He can laugh about it now, 11 years later, as he prepares for the band’s Theatre of the Escapists tour performance at the Palace Theatre Friday night. But at the time, he was stressed.
Here he was, going on the road with the band credited with inventing alternative rock, and he wouldn’t be able to sit in on a single rehearsal because of his own busy schedule. Chaney was talking to not only the brains of this iconic band, but the founder of Lollapalooza, the archetype of modern American music festivals.
“I had a little stress, a little extra added bonus of pressure,” he said.
More than a decade later, Chaney still shares bass-playing credits with Dave Sitek on the new Jane’s Addiction album “The Great Escape Artist.” And he’s seen two other bass players come and go, one of them founding member Eric Avery, who started the band with Farrell in 1985.
On one level, you’d have to say Chaney is a hired gun. But what a hired gun.

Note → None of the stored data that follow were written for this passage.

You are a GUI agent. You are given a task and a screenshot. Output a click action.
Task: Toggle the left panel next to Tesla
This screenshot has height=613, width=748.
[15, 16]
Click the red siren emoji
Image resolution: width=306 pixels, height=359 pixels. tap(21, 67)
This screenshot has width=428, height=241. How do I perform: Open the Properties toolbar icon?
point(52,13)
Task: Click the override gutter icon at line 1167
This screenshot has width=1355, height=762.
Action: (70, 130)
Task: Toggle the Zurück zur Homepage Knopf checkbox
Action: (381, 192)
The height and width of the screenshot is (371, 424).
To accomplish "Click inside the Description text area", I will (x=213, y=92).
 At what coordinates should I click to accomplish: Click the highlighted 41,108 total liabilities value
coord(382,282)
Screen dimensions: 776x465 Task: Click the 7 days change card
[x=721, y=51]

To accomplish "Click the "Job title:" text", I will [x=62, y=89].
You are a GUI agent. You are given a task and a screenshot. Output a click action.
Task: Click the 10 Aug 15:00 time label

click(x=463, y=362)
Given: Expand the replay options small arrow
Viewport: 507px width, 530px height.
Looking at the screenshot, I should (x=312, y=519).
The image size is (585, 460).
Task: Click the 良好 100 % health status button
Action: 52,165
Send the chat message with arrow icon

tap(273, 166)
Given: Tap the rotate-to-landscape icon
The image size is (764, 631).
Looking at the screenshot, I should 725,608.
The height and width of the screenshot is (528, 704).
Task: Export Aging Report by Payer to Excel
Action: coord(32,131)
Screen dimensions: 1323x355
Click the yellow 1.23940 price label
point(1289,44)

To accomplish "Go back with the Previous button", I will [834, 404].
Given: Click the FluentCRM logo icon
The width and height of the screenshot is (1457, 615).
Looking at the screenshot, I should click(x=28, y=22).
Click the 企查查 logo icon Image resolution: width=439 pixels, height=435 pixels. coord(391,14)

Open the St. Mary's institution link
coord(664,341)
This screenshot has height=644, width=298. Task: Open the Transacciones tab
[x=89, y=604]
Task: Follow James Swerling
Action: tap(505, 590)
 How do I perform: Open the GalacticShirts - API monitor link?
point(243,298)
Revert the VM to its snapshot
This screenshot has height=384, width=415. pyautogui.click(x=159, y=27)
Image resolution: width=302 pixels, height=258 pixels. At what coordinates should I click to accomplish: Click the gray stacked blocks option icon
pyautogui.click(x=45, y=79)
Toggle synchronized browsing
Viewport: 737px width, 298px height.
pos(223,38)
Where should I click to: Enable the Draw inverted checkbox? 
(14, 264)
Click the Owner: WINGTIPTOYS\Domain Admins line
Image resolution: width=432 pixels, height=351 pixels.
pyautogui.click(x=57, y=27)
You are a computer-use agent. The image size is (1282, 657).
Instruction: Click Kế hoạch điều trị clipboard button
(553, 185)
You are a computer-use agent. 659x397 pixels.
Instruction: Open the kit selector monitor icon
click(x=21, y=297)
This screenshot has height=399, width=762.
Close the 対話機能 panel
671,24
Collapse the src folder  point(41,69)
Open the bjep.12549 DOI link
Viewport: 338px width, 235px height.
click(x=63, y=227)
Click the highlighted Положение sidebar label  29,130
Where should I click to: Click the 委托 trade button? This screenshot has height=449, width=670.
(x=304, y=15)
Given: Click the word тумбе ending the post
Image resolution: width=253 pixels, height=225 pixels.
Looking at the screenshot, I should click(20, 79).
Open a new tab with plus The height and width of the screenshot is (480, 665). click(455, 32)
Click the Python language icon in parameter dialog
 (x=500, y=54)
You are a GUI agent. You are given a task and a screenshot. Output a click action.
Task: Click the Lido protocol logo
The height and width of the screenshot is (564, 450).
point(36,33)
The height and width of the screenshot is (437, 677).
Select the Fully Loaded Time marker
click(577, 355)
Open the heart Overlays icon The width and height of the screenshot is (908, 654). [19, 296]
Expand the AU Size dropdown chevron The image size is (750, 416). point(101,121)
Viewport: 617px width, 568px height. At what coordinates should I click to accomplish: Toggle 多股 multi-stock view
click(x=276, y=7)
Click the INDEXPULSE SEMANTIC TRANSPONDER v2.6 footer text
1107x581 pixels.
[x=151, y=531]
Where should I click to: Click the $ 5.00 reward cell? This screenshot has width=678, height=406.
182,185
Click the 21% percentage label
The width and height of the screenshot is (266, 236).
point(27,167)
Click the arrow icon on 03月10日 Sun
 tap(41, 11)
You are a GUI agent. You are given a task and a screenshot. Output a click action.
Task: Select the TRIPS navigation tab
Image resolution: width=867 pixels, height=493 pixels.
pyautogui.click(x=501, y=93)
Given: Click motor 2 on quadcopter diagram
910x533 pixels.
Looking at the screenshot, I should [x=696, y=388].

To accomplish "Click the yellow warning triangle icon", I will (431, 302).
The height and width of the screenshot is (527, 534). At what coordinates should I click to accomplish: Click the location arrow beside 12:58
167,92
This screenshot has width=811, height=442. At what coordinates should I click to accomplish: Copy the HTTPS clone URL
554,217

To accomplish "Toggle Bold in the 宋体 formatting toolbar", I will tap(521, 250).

I caught up with him on his cell phone a couple of weeks ago will he was stuck in L.A. traffic between a morning studio session cutting five songs with Joe Cocker and an afternoon rehearsal for the Jane’s Addiction tour, which was to begin five days later. By Chaney’s own estimation, in the last year alone he has recorded music for 25 major movies, including “300,” “The 40-Year-Old Virgin” and “Date Night.” He’s also recorded with 25 big-name name artists, including Meatloaf, John Fogerty and Sara Bareilles.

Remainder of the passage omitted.